Geometric Latent Space Tomography with Metric-Preserving Autoencoders

TL;DR

This paper introduces a geometry-preserving neural autoencoder approach for quantum state tomography that efficiently reconstructs states and preserves quantum metric structure, enabling interpretable analysis and error mitigation for NISQ devices.

Contribution

It presents a novel metric-preserving autoencoder that captures quantum state geometry in a low-dimensional latent space, improving interpretability and efficiency over prior methods.

Findings

Achieves high-fidelity reconstruction with mean fidelity 0.942

Latent geodesics strongly correlate with Bures distances (r=0.88)

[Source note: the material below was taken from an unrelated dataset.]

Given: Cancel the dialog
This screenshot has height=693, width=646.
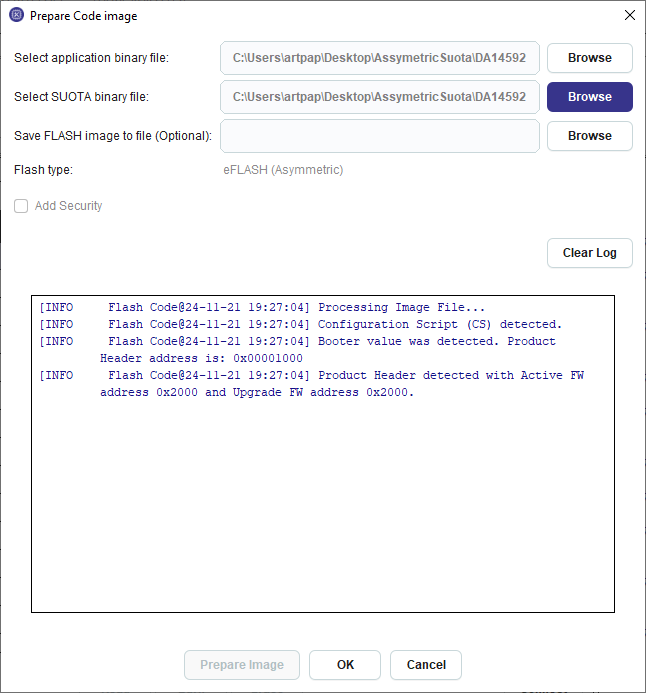Looking at the screenshot, I should pyautogui.click(x=426, y=665).
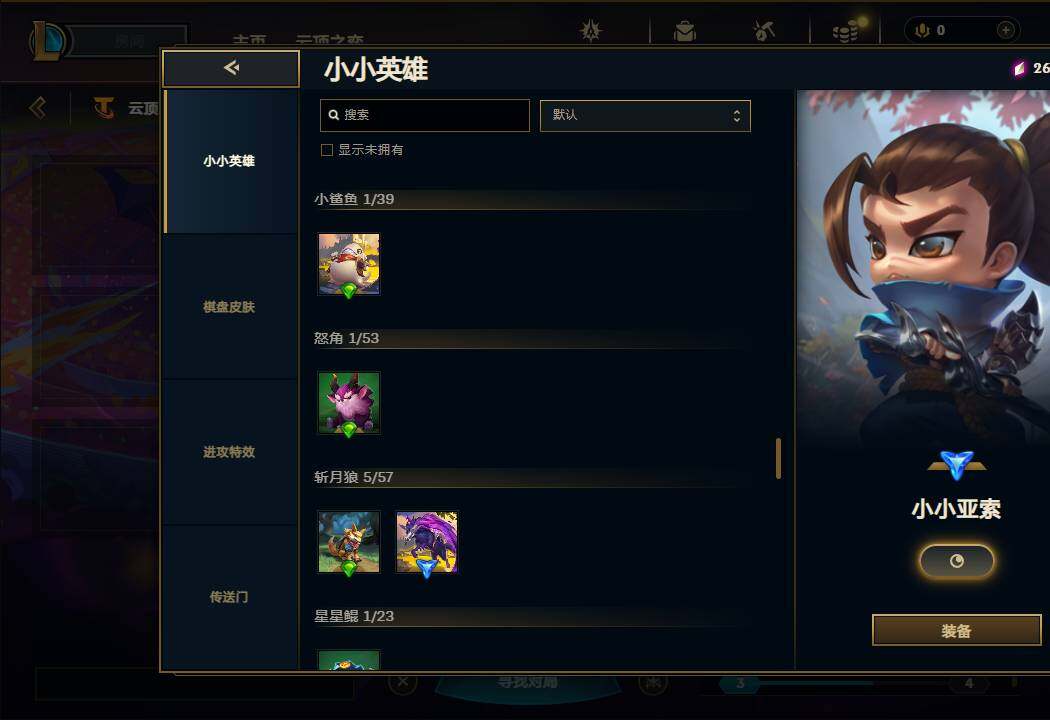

Reveals intrinsic manifold dimension of 6.35

Abstract

Quantum state tomography faces exponential scaling with system size, while recent neural network approaches achieve polynomial scaling at the cost of losing the geometric structure of quantum state space. We introduce geometric latent space tomography, combining classical neural encoders with parameterized quantum circuit decoders trained via a metric-preservation loss that enforces proportionality between latent Euclidean distances and quantum Bures geodesics. On two-qubit mixed states with purity 0.85--0.95 representing NISQ-era decoherence, we achieve high-fidelity reconstruction (mean fidelity $F = 0.942 \pm 0.03$) with an interpretable 20-dimensional latent structure. Critically, latent geodesics exhibit strong linear correlation with Bures distances (Pearson $r = 0.88$, $R^2 = 0.78$), preserving 78\% of quantum metric structure. Geometric analysis reveals intrinsic manifold dimension 6.35 versus 20 ambient dimensions and measurable local curvature ($\kappa = 0.011 \pm 0.006$), confirming non-trivial Riemannian geometry with $O(d^2)$ computational advantage over $O(4^n)$ density matrix operations. Unlike prior neural tomography, our geometry-aware latent space enables direct state discrimination, fidelity estimation from Euclidean distances, and interpretable error manifolds for quantum error mitigation without repeated full tomography, providing critical capabilities for NISQ devices with limited coherence times.